→ **Exercise**
Copy each line of the following data that contains "Toggle".

→ **Data section**
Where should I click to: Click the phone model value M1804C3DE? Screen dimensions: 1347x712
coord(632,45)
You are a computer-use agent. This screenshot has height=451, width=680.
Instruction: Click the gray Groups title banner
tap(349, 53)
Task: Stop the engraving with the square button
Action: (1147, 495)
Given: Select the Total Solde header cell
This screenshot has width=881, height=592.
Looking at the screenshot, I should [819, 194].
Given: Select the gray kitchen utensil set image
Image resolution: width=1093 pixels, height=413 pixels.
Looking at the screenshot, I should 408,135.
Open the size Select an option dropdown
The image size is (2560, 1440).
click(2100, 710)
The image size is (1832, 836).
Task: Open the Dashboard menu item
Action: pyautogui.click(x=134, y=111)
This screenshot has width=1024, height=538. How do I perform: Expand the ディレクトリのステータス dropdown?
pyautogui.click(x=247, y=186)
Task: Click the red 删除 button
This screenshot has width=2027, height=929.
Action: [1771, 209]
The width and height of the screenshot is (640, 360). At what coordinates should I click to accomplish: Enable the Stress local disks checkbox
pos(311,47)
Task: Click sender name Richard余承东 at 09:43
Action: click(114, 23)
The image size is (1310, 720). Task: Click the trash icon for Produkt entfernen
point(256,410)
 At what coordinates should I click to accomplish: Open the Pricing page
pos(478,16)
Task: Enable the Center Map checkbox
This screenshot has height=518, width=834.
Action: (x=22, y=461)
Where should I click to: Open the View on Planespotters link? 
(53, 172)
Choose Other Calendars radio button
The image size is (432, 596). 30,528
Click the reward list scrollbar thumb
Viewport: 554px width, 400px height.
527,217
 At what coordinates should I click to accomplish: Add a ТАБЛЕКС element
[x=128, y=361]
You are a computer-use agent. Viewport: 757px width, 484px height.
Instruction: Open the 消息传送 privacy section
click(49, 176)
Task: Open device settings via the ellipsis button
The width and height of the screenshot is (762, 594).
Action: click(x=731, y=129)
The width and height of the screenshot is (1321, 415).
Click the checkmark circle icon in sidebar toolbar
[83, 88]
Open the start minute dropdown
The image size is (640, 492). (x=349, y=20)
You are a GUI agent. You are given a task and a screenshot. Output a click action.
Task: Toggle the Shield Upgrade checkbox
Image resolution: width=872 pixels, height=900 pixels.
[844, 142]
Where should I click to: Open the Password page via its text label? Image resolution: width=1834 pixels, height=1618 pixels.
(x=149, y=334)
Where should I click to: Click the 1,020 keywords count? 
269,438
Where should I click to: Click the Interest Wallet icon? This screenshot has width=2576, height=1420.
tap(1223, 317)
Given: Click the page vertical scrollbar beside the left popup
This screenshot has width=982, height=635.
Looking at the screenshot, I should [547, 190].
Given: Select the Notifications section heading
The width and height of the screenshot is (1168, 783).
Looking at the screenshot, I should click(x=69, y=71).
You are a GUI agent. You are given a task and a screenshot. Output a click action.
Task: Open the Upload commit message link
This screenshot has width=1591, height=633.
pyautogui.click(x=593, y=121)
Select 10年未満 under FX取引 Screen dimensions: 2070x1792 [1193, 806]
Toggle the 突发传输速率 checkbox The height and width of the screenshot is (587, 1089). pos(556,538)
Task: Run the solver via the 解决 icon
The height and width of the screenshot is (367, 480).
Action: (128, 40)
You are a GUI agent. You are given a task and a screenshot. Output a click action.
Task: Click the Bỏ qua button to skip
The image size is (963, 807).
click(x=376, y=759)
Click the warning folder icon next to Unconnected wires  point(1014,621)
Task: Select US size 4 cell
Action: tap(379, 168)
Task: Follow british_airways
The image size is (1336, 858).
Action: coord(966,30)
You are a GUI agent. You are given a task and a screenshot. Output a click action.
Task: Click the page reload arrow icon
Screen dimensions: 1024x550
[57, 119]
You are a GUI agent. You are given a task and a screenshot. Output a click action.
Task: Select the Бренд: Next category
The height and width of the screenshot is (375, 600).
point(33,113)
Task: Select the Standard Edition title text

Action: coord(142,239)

→ **Worked solution**
Task: Toggle the Shield Upgrade checkbox
Toggle the 突发传输速率 checkbox The height and width of the screenshot is (587, 1089). pos(556,538)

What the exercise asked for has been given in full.